Compute Stochastic Profile

Description

Computes comprehensive stochastic metrics for a sample compared to controls.

Usage

compute_stochastic_profile(sample_values, pc_values, nc_values)

Arguments

sample_values

Numeric vector of sample measurements

pc_values

Numeric vector of positive control measurements

nc_values

Numeric vector of negative control measurements

Value

List containing comprehensive stochastic metrics:

mean, var, cv, fano: Basic sample statistics
cv_ratio_pc, cv_ratio_nc: CV ratios vs controls
fano_ratio_pc: Fano factor ratio vs PC
stochastic_index: Normalized position between NC and PC variance
ssmd_vs_nc, ssmd_vs_pc: SSMD vs controls
snr: Signal-to-noise ratio vs NC
js_vs_pc, js_vs_nc, js_ratio: Jensen-Shannon metrics
energy_vs_pc, energy_vs_nc, energy_ratio: Energy distance metrics
wasserstein_vs_pc, wasserstein_vs_nc, wasserstein_ratio: Wasserstein metrics
log_dist_pc, log_dist_nc: Log-space Euclidean distances

Examples

set.seed(42)
pc <- rnorm(20, 100, 10)
nc <- rnorm(20, 20, 5)
sample <- rnorm(20, 80, 15)
profile <- compute_stochastic_profile(sample, pc, nc)

Proper Scoring Rules

Description

Proper scoring rules for evaluating probabilistic forecasts.

Usage

crps_empirical(forecast_samples, observation)

dawid_sebastiani(observation, predicted_mean, predicted_var)

log_predictive_score(observation, predicted_mean, predicted_sd)

interval_score(observation, lower, upper, alpha = 0.1)

Arguments

forecast_samples

Numeric vector of samples from forecast distribution

observation

Single observed value

predicted_mean

Predicted mean

predicted_var

Predicted variance

predicted_sd

Predicted standard deviation

lower

Lower bound of prediction interval

upper

Upper bound of prediction interval

alpha

Nominal miscoverage rate (default 0.1 for 90% interval)

Value

All functions return a single numeric value or NA_real_ if inputs are invalid.

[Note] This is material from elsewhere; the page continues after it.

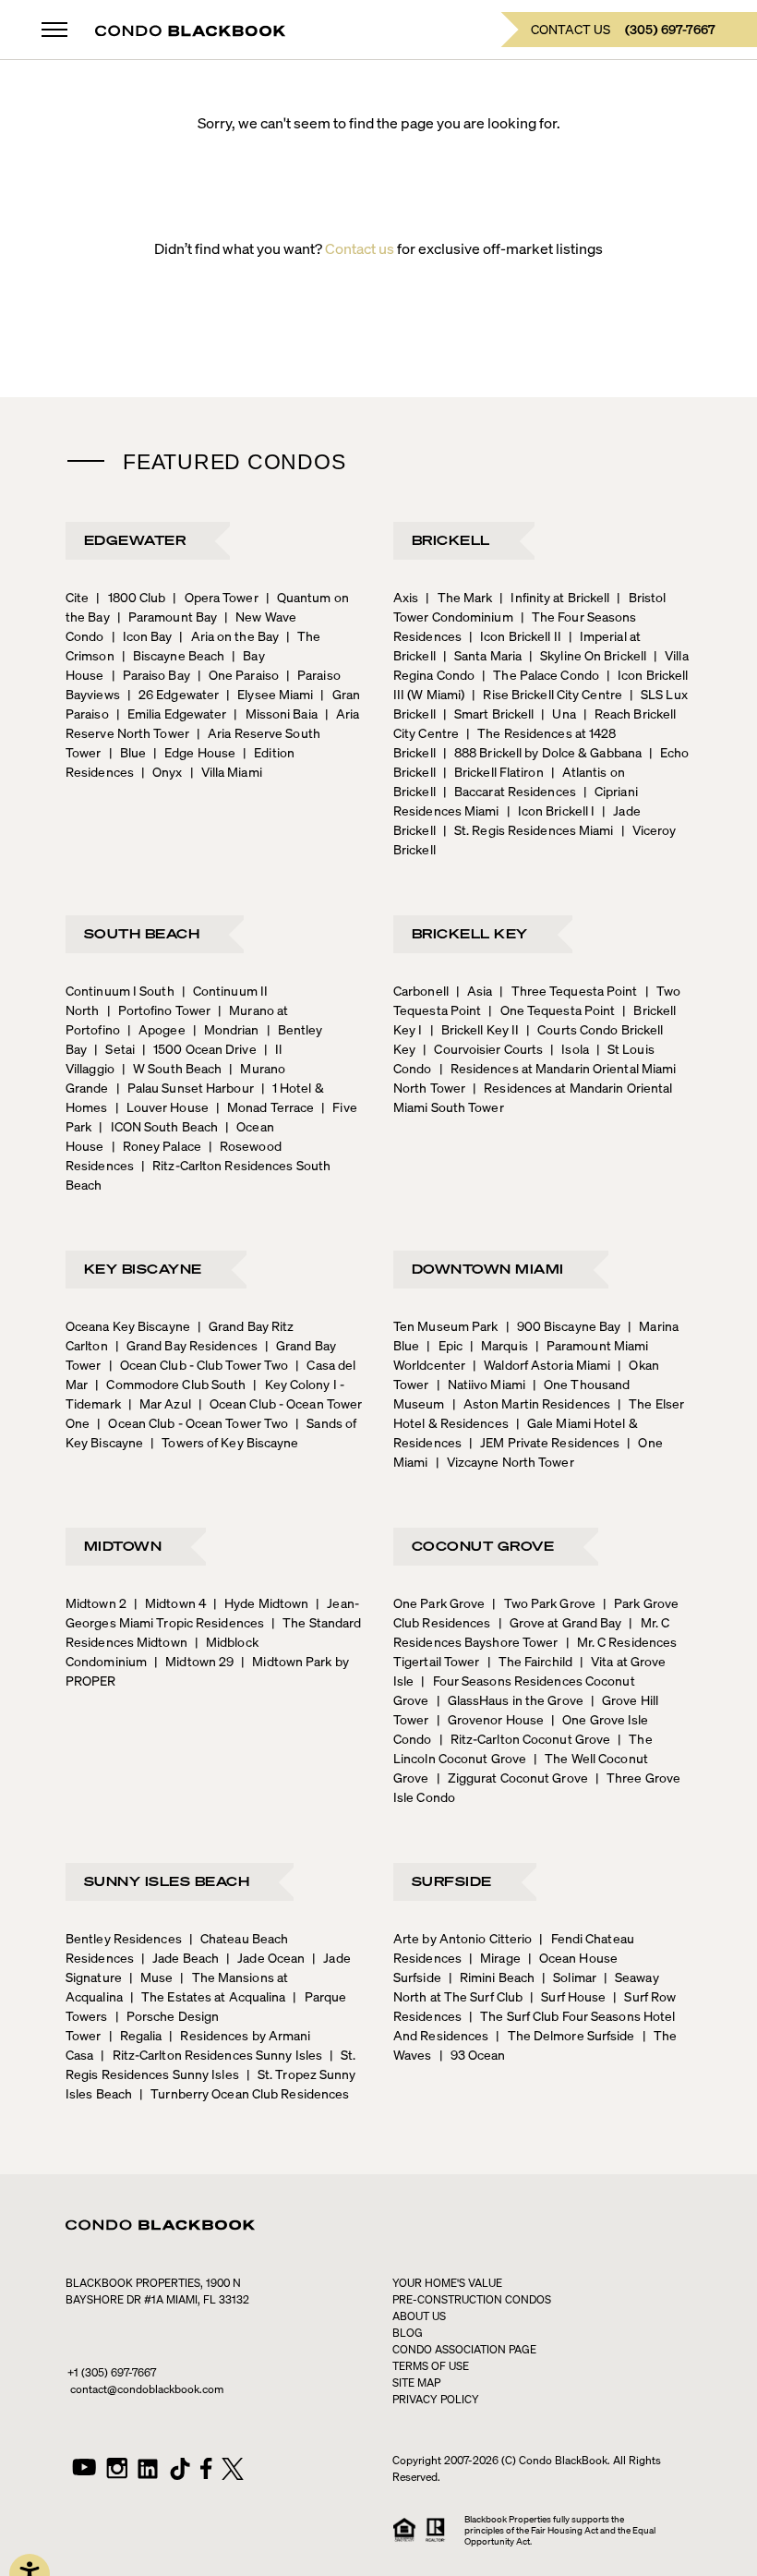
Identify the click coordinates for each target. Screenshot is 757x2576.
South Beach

crps_empirical returns a non-negative score (lower is better).

dawid_sebastiani returns the DS score (calibration metric).

log_predictive_score returns negative log density.

interval_score returns width plus penalties for miscoverage.

References

Gneiting T, Raftery AE (2007). Strictly proper scoring rules, prediction, and estimation. Journal of the American Statistical Association 102(477):359-378.

Examples

set.seed(42)
forecast <- rnorm(50, 5, 1)

crps_empirical(forecast, 5.5)
dawid_sebastiani(5.5, 5, 1)
log_predictive_score(5.5, 5, 1)
interval_score(5.5, 3, 7, alpha = 0.1)

Stochasticity Metrics

Description

Functions for quantifying stochastic variability in RT-QuIC data.

Usage

cv(x)

fano_factor(x)

ssmd(treatment, control)

normalized_stochastic_index(treatment_var, pc_var, nc_var)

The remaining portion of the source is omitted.